While she hopes Boeing stays, if it eventually leaves, “there’s always something else that would come along,” Brederson said.
At Everett Community College’s Paine Field facility, Shawn Wright, one of the students working on the wooden wing, said he’s confident about having a job in aerospace for decades to come.
“It’s still a field that’ll be in high demand down the road,” the 32-year-old said.
Wright worked at Woodinville Lumber until it closed a couple years ago.
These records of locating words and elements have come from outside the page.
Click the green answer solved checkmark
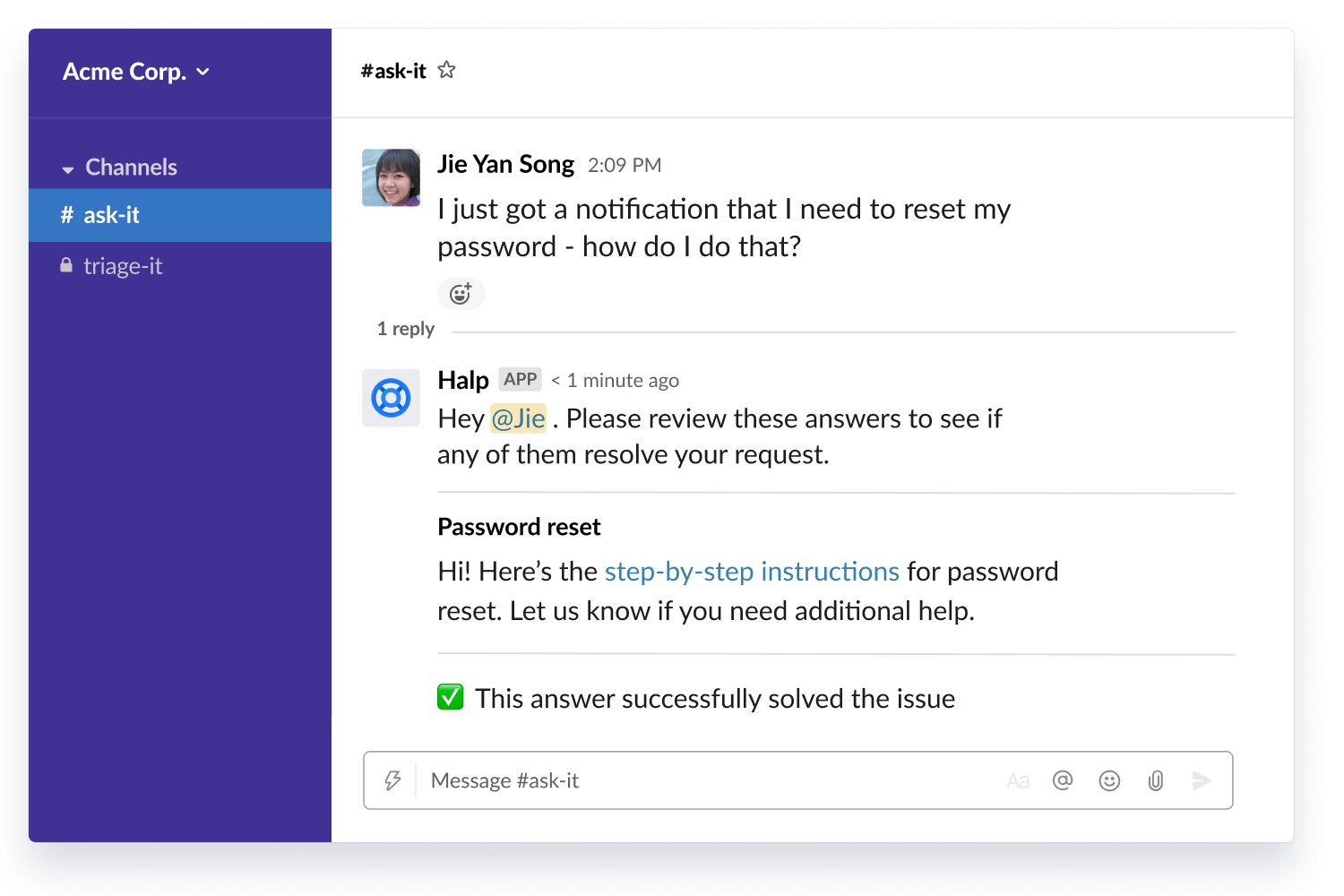1344x896 pixels. tap(451, 697)
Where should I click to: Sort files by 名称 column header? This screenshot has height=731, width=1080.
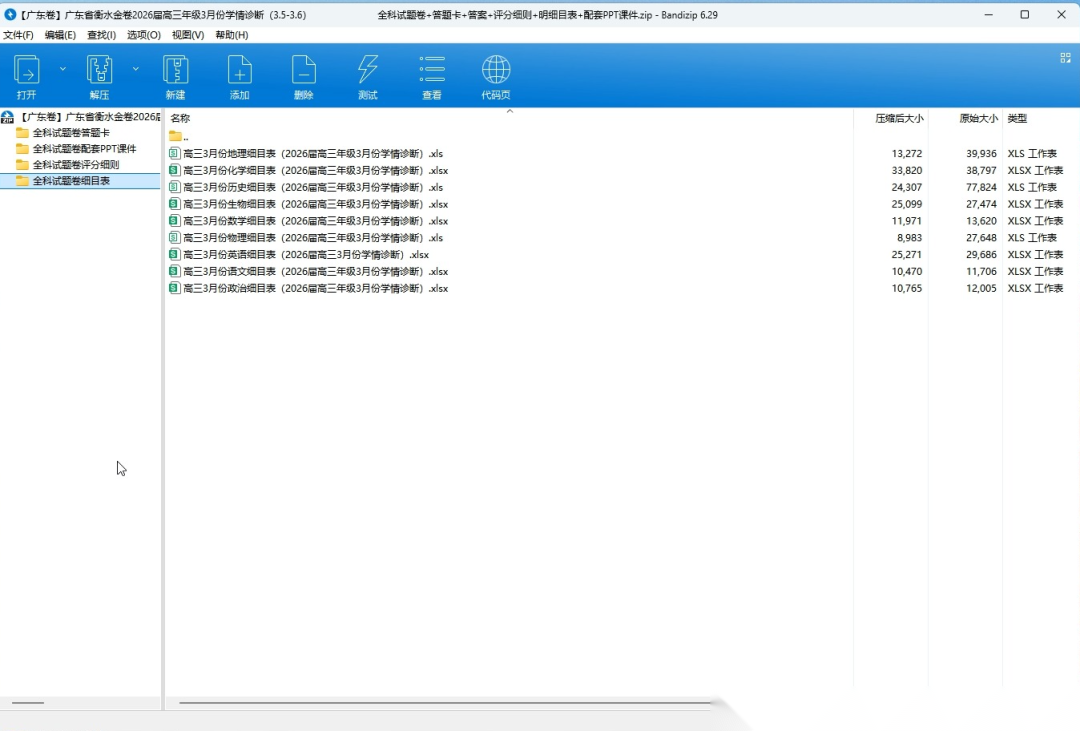[180, 118]
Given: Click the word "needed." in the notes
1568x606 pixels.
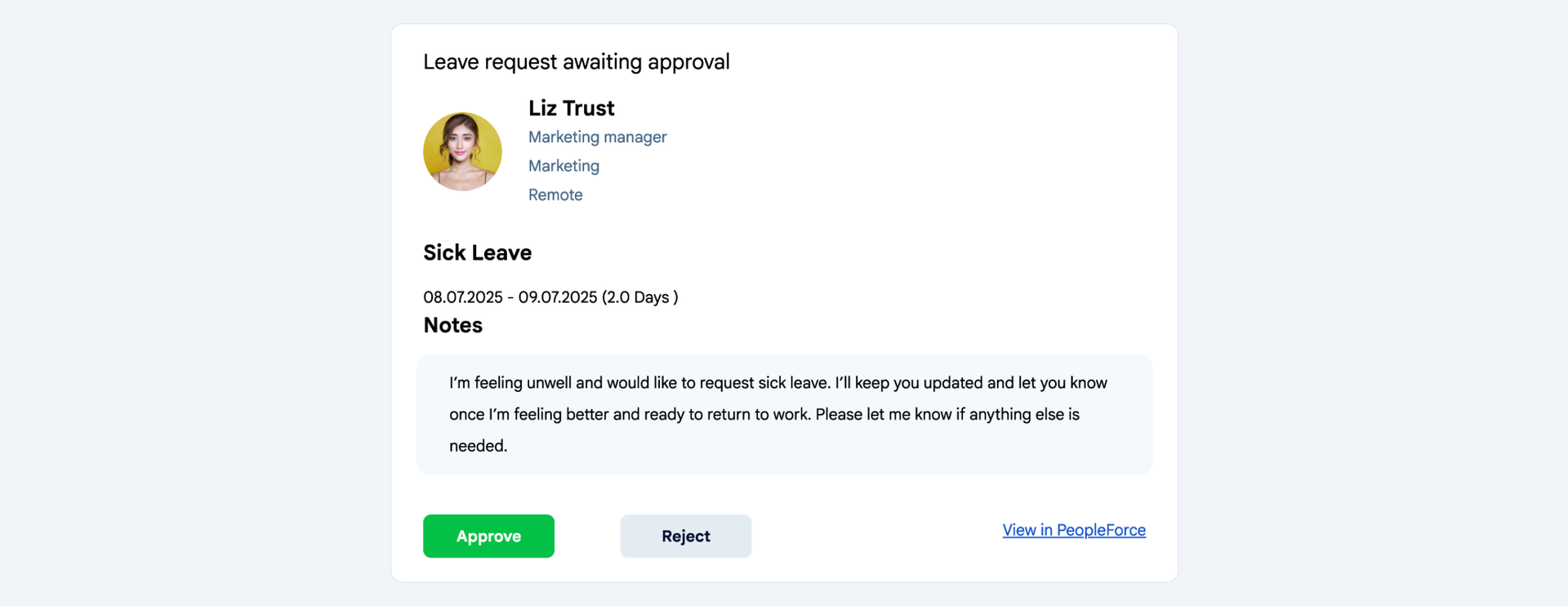Looking at the screenshot, I should pos(478,446).
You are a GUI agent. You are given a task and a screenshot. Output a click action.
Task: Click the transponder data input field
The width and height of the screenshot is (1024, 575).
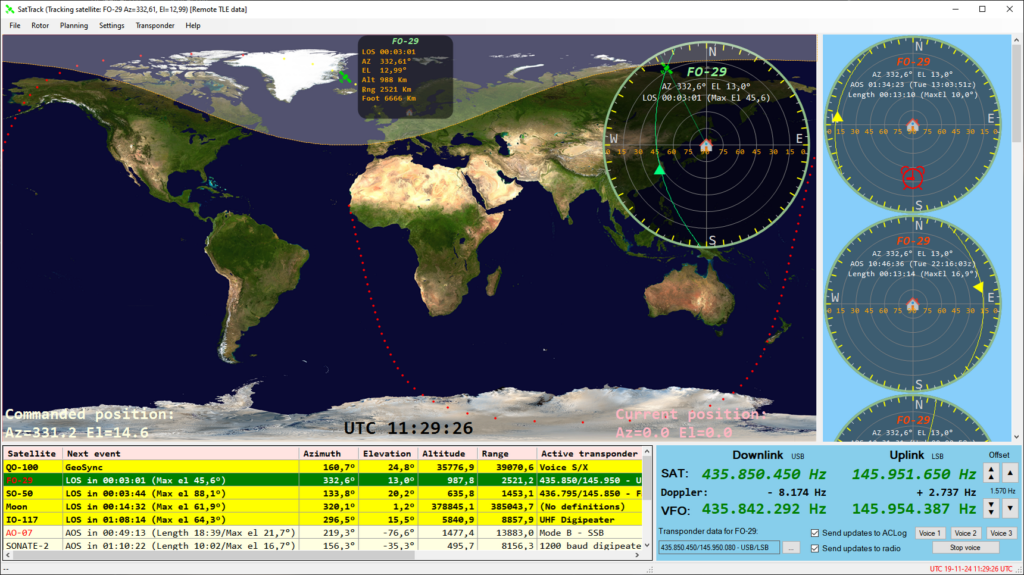click(718, 548)
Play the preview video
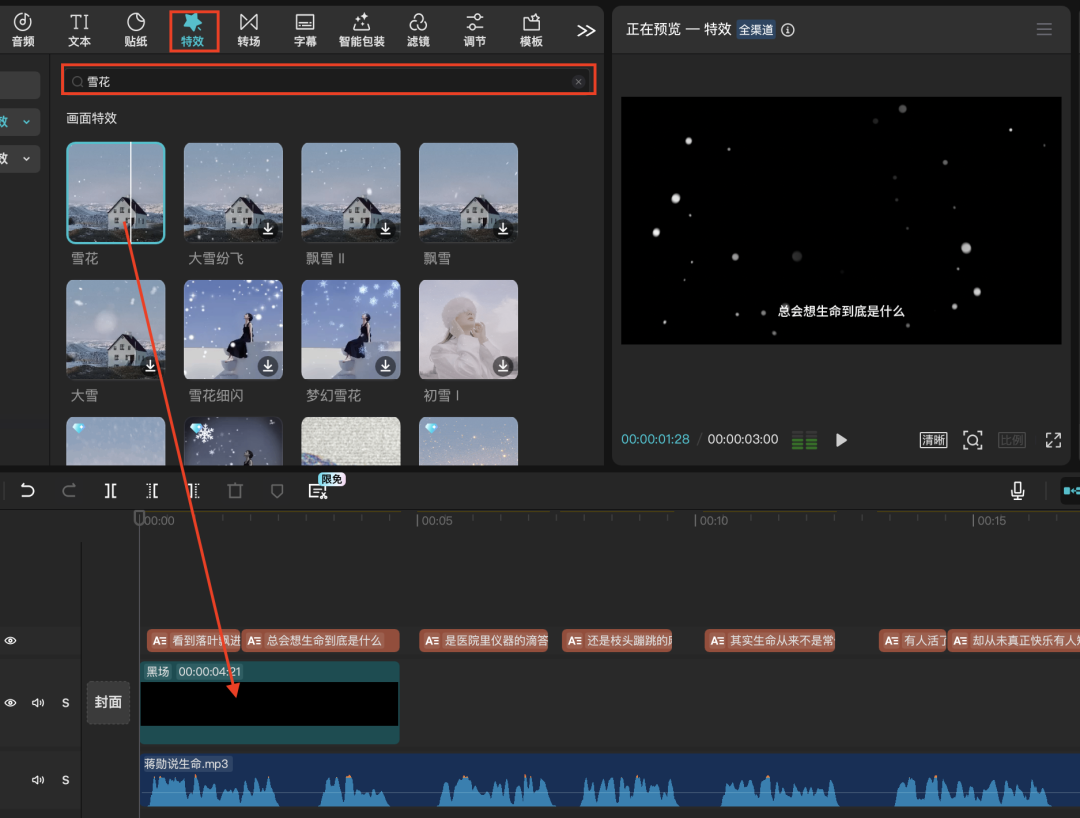1080x818 pixels. point(841,440)
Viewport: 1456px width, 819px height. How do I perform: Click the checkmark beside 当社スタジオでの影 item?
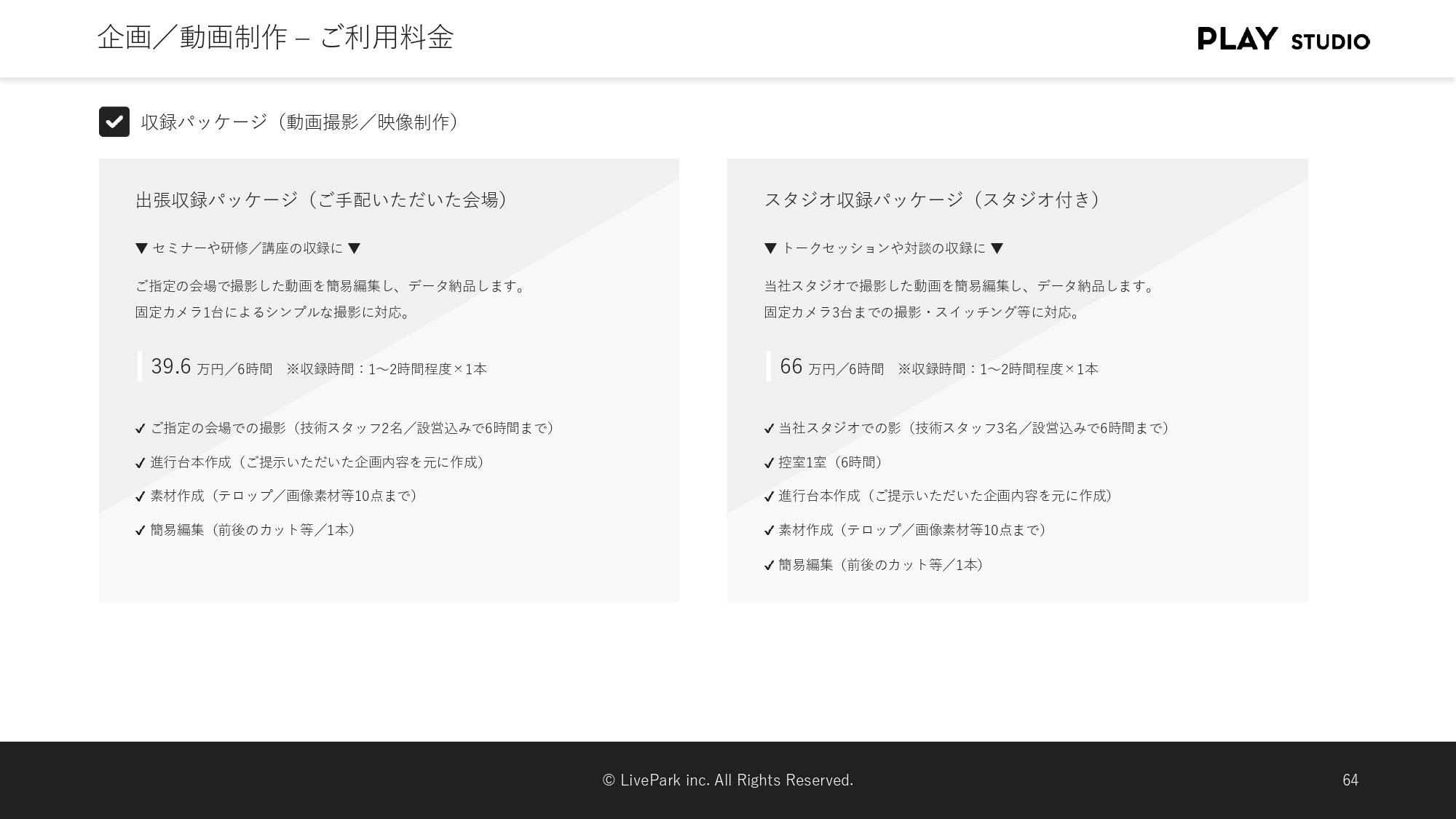[769, 428]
Now, his goal after he finishes the program next August is to land across the street at Boeing’s Everett facility, where it produces the 747, 767, 777 and 787 lines.
While Western Washington has one of the highest concentrations of aerospace employment in the country, students can find work around the world.
One Everett Community College graduate does maintenance for medical flights in remote areas of South Africa, said Bill Loomis, the former director of the school’s Aviation Maintenance Technology program. “You’re pretty much only limited by your imagination.”
Many of his former students ended up at Boeing, where he also worked for several years on the 777 flight line.
He remains an associate instructor at the school and administers tests for Federal Aviation Administration aircraft and powerplant certification, which mechanics need for work.
“It’s two days of testing” — written tests followed by oral and practical exams, he said.
Like Wright, Coby Young will take the test next year.
The 20-year-old said he’s always been drawn to mechanical things and took apart his first engine in the seventh grade. “I took it apart, but whether it ran when I put it back together, that’s another thing.”
He was drawn to aerospace work because “it’s the only thing I heard of where you could work on things and make a good living,” Young said.
Of course, countless people across the country want aerospace jobs for the same reasons.